REQUIREMENT =
Copy out each line of the records below that contains the string "width".

WORKING DATA =
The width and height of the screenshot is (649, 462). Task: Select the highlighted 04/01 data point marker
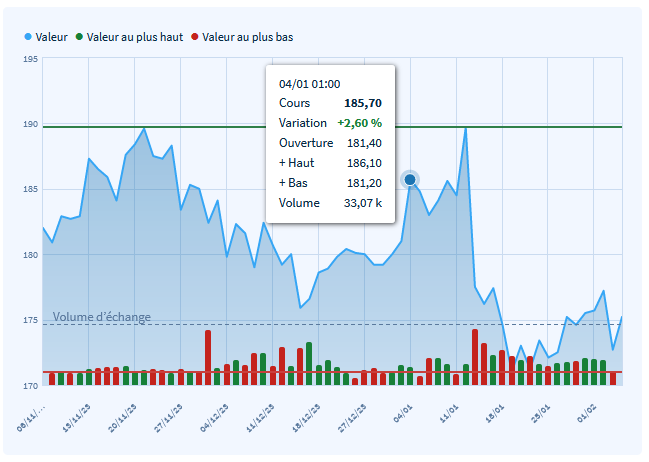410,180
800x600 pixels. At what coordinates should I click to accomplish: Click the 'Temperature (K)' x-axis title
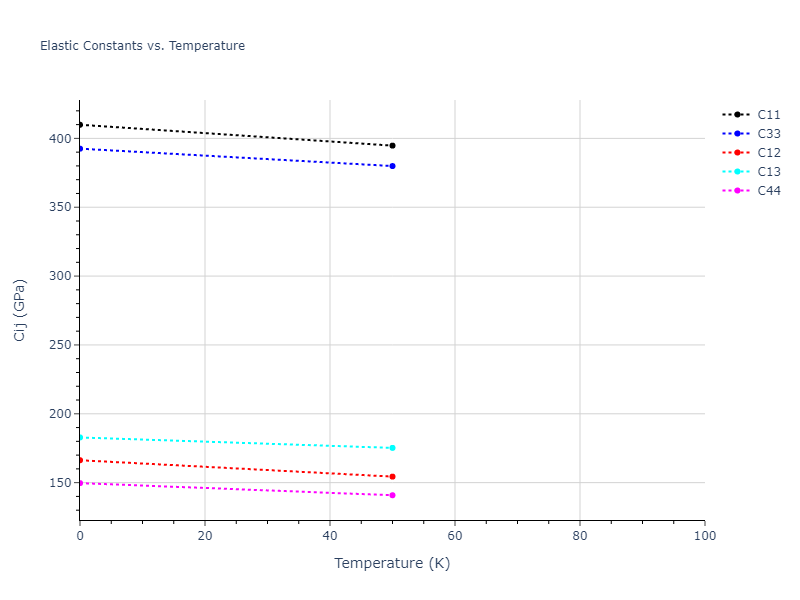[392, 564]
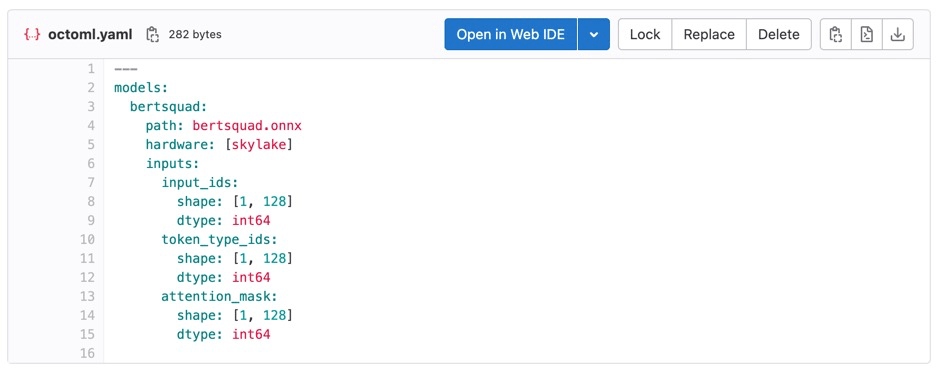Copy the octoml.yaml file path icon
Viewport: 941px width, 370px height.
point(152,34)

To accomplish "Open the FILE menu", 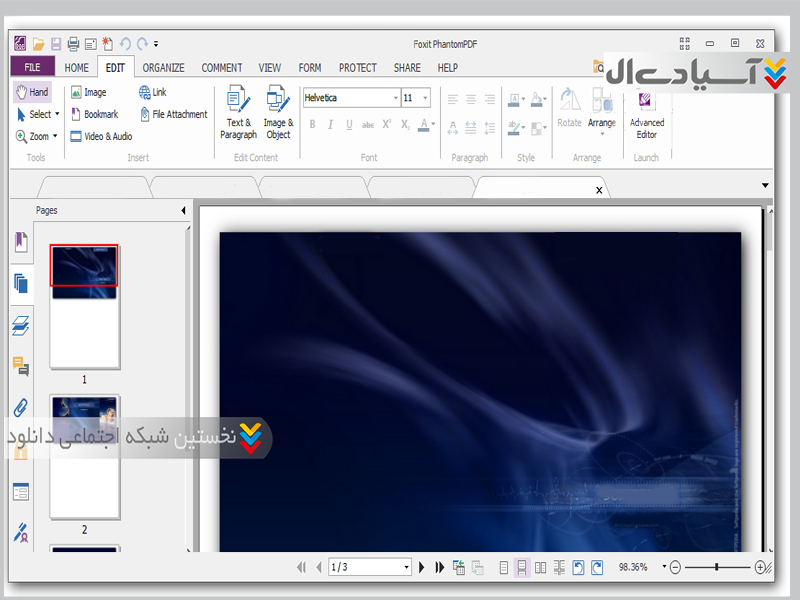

ANSWER FOR THE TASK =
The width and height of the screenshot is (649, 462). Task: Select the highlighted 04/01 data point marker
Viewport: 941px width, 370px height.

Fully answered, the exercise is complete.